Thomas Lockey (c. 1602 – 29 June 1679) was an English librarian and Anglican priest, who was Bodley's Librarian from 1660 to 1665.

==Life==
Lockey's parentage is unknown, as is his date of birth, which was probably sometime in 1602. He was a scholar at Westminster School, proceeding to Christ Church, Oxford in 1618. He matriculated on 16 March 1621, obtained his Bachelor of Arts degree in 1622, his Master of Arts degree in 1625 and his Bachelor of Divinity degree in 1634. He was ordained as a priest in the Church of England and served as vicar of East Garston, Berkshire, until 1633, and may have been the "Thomas Lockey" who was a prebendary of Chichester Cathedral from 1639 to 1642. Lockey lived in Oxford, working as a tutor at Christ Church and preaching. One of his sermons, in January 1651, offended the Parliamentarians in charge of the university at that time, and he was thereafter banned from preaching and teaching; he left Oxford and did not return until the Restoration of King Charles II.

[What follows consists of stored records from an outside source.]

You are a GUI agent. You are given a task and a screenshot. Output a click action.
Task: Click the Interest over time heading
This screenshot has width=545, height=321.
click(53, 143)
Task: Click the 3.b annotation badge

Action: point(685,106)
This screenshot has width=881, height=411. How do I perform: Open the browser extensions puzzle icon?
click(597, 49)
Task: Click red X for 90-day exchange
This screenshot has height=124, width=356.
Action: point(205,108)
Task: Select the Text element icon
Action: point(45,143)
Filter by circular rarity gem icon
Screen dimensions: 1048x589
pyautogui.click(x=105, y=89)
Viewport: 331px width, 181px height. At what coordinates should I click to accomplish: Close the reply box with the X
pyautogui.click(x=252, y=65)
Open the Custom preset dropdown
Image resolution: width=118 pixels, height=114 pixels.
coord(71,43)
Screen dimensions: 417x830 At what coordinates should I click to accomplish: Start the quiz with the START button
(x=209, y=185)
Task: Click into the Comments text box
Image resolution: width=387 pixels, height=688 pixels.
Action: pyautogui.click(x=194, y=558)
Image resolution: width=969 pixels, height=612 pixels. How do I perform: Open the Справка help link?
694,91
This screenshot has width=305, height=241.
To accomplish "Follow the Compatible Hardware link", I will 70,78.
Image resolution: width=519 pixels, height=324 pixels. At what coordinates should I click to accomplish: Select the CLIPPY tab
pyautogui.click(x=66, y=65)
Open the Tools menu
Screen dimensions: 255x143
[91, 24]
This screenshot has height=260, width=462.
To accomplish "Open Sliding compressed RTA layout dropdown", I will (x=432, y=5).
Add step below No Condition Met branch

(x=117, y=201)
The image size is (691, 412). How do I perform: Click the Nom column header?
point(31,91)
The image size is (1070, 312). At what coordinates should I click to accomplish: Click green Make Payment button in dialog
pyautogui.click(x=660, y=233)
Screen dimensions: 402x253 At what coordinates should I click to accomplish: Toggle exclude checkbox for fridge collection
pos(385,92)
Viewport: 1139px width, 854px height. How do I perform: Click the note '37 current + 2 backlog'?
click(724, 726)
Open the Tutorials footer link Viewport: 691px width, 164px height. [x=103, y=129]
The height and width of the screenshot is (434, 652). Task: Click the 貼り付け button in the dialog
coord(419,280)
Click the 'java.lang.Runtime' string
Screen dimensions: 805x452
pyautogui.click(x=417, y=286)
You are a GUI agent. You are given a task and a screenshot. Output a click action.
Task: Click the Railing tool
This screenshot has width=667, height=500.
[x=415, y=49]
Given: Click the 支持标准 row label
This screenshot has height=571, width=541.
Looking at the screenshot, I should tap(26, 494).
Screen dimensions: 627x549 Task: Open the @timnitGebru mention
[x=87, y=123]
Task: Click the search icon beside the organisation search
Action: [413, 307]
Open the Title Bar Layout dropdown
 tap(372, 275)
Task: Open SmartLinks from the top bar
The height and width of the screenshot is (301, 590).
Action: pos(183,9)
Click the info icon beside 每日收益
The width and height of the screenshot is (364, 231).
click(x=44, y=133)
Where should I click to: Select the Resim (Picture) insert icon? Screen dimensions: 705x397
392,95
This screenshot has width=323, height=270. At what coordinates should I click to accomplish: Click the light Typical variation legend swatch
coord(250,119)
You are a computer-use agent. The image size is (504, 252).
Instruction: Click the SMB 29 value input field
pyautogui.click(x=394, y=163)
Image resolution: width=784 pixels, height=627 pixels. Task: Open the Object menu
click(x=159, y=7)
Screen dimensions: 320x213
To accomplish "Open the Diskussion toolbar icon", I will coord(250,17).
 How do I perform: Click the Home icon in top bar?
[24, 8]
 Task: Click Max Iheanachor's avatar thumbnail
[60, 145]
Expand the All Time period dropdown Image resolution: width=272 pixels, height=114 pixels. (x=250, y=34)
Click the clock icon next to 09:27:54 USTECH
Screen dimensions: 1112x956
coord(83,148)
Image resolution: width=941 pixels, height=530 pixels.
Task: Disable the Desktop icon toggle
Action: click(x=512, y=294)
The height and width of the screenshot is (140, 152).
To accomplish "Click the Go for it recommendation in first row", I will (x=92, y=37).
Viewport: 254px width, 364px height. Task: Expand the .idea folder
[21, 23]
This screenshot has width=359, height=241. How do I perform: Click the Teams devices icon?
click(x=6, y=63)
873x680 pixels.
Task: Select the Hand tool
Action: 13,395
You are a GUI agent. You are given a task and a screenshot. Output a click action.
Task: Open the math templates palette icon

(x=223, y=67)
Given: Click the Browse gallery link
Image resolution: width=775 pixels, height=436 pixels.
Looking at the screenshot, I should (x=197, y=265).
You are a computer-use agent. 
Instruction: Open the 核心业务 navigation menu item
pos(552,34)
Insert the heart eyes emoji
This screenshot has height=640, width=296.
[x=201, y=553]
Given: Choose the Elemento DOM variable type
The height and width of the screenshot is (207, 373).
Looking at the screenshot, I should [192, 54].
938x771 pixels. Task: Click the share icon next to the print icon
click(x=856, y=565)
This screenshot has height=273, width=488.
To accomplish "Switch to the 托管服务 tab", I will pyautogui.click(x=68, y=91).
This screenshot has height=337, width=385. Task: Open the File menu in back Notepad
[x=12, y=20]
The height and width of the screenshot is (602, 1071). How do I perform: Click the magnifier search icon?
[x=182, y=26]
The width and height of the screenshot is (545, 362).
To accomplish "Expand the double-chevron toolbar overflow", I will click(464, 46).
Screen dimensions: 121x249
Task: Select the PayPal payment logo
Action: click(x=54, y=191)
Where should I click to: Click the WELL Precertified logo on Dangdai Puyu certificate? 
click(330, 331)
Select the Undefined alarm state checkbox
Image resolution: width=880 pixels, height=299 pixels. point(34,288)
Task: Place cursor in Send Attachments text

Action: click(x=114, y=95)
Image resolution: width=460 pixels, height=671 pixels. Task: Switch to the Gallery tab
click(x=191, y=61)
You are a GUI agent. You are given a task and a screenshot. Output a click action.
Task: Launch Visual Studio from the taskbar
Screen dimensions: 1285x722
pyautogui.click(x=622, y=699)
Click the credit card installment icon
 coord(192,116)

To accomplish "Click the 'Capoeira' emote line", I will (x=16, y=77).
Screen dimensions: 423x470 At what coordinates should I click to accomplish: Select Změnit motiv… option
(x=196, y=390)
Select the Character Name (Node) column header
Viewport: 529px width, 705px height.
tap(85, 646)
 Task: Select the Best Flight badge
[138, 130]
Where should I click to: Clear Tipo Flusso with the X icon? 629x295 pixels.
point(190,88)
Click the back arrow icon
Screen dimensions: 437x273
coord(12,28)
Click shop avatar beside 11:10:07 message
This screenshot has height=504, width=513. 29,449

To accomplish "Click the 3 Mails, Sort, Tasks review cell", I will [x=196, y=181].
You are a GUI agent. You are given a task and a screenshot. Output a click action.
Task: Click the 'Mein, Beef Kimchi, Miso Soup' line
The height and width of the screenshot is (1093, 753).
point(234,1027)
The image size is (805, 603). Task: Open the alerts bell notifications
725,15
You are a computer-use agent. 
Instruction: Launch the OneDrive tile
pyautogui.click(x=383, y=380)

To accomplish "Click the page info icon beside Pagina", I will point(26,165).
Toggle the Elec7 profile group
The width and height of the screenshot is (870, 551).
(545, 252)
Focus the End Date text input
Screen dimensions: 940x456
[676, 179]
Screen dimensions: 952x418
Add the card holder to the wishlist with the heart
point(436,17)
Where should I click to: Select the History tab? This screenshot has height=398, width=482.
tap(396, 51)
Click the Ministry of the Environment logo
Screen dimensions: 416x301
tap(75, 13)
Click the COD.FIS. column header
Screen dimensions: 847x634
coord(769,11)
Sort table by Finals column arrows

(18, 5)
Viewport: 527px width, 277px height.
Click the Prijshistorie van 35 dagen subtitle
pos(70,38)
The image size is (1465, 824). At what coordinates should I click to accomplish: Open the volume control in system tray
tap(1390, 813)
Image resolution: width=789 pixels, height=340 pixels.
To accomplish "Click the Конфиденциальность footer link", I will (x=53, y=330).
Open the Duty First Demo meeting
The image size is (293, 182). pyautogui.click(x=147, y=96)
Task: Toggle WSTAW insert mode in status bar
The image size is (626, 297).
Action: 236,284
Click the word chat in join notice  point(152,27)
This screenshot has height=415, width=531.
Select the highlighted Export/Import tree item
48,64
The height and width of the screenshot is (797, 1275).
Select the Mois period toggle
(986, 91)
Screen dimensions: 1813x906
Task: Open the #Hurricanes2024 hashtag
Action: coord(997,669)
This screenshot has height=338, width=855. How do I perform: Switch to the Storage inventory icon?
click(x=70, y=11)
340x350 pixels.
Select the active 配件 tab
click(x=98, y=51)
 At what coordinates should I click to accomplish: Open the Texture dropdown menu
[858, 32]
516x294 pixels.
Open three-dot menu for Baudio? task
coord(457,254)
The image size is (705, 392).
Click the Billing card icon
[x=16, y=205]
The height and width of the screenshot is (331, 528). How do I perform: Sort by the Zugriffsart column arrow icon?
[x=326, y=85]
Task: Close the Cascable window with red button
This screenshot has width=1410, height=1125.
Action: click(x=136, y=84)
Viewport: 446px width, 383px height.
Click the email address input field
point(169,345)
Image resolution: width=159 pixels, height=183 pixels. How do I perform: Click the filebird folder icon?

Lockey was appointed Bodley's Librarian (the head of the Bodleian Library at the University of Oxford) on 28 September 1660, having been appointed prebendary of Salisbury Cathedral earlier in the year. He obtained his Doctor of Divinity degree in November 1660. As Librarian, he was known for being courteous, but the antiquarian Anthony Wood described him as "not altogether fit for that office." Thomas Hearne, writing in the first half of the 18th century, described Lockey as "a very curious, nice man", who was "reckon'd the best in the university for classical learning".

As Librarian, Lockey began, but did not finish, a catalogue of John Selden's books and manuscripts that had been acquired by the library during the time in office of his predecessor, Thomas Barlow. His final act as Librarian was to give a speech in Latin when the Chancellor of the University of Oxford and the Chancellor of the University of Cambridge (Edward Hyde, 1st Earl of Clarendon, and Edward Montagu, 2nd Earl of Manchester) visited the Bodleian on 8 September 1665. He resigned on 29 November 1665.

He was made a canon of Christ Church Cathedral in 1663, and was installed in 1665. He died of a "surfeit of cherries" on 29 June 1679, and was buried in the cathedral. His goods, which included a large number of books, statutes, paintings, rings, medals and a telescope, were valued at £652 13s 6d (approximately £ as of ).